First, if you -reshape long- you can make your missings explicit by
. fillin ID year
See -help fillin-. Also.
SJ-5-1 dm0011 . . . . . . . . . . . . . . Stata tip 17: Filling in the gaps
. . . . . . . . . . . . . . . . . . . . . . . . . . . . . . N. J. Cox
Q1/05 SJ 5(1):135--136 (no commands)
tips for using fillin to fill in gaps in a rectangular
data structure
Second, in long form indicators are also easy, e.g. for a generic
-panelid-, time variable -time- and response variable -y- you can get
the time of the first non-missing value and then associated indicators
bysort panelid : egen first = min(time / !missing(y))

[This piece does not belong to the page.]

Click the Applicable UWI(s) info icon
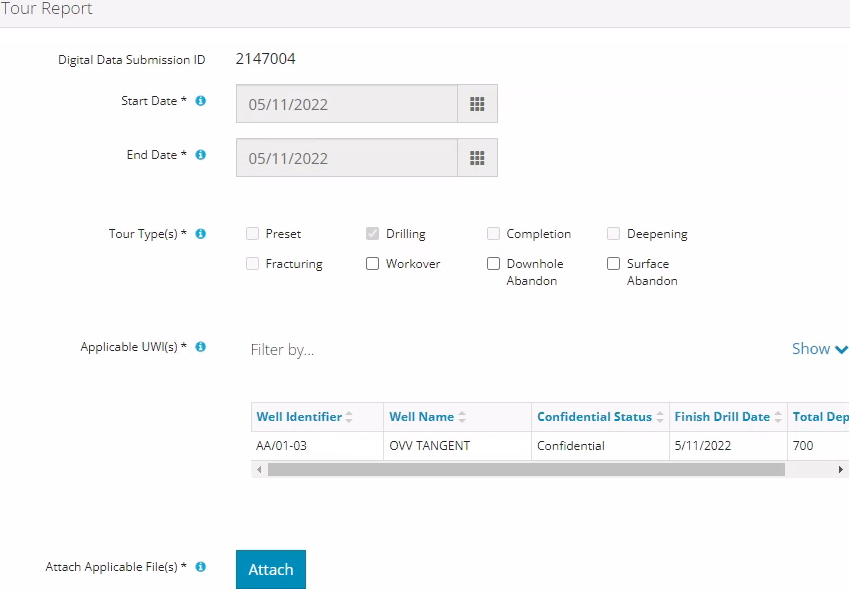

gen missbefore = time < first
gen missafter = missing(y) & (time > first)
What's typical is that
loops to do something across observations (rows)
become
one- or two- liners to do something in panels.
As before, I am not happy about replacing missings with indicators.
On Fri, Apr 20, 2012 at 5:28 PM, Rituparna Basu <[email protected]> wrote:
> Thank you Nick once again, and I will try out the code and inform you.
>
> The reason I am not using long form is the following:
>
> My original data is in long form and looks like:
>
> ID Year Presence
> 1 06 x
> 1 07 x
> 1 08 x
> 2 06 x
> 2 08 x
> 3 06 x
> 3 07 x
> 3 08 x
> 3 09 x
> 4 09 x
> 4 10 x
> 4 11 x
>
> Meaning that it is an unbalanced panel data from the year 2006 to 2011.
>
> And if I reshape it this is how it will look (sort of):
>
> ID Y1 Y2 Y3 Y4 Y5 Y6 Y7
> 1 . . x x x x x
> 2 . x . x x x x
> 3 . . x x . x x
> 4 . x . x x . x
> 5 x x . x x x .
>
> The IMPORTANT thing here is that the missing here means something: either they did not begin the study or came back after a gap of 1-2 or more years. Hope it makes sense and answers your concern. So, having said this, do you think it is possible to the similar iteration using LONG form?
>
> Thanks again!
>
> Regards,
>
> RB
>
> -----Original Message-----
> From: [email protected] [mailto:[email protected]] On Behalf Of Nick Cox
> Sent: Friday, April 20, 2012 1:09 AM
> To: [email protected]
> Subject: Re: st: Labeling different kinds of missing observations
>
> You are correct. When you asked for code to generate a variable, I did not understand that you want to replace a variable.
>
> Also, there is an error in the code I posted (_not_ a macro in Stata terms). References to -`first'- were spurious: should have been just -first-. Sorry about that.
>
> But the -first- variable it creates is still relevant.
>
> clear
>
> input ID Y1 Y2 Y3 Y4 Y5 Y6 Y7
> 1 . . 2 3 4 5 6
> 2 . 7 . 8 9 10 11
> 3 . . 12 13 . 14 15
> 4 . 16 . 17 18 . 19
> 5 20 21 . 22 23 24 .
> end
>
> gen missbefore = 0
> gen missafter = 0
> gen first = .
>
> qui forval J = 1/7 {
> replace missbefore = 1 if missing(Y`J') & `J' < first
> replace first = `J' if missing(first) & !missing(Y`J')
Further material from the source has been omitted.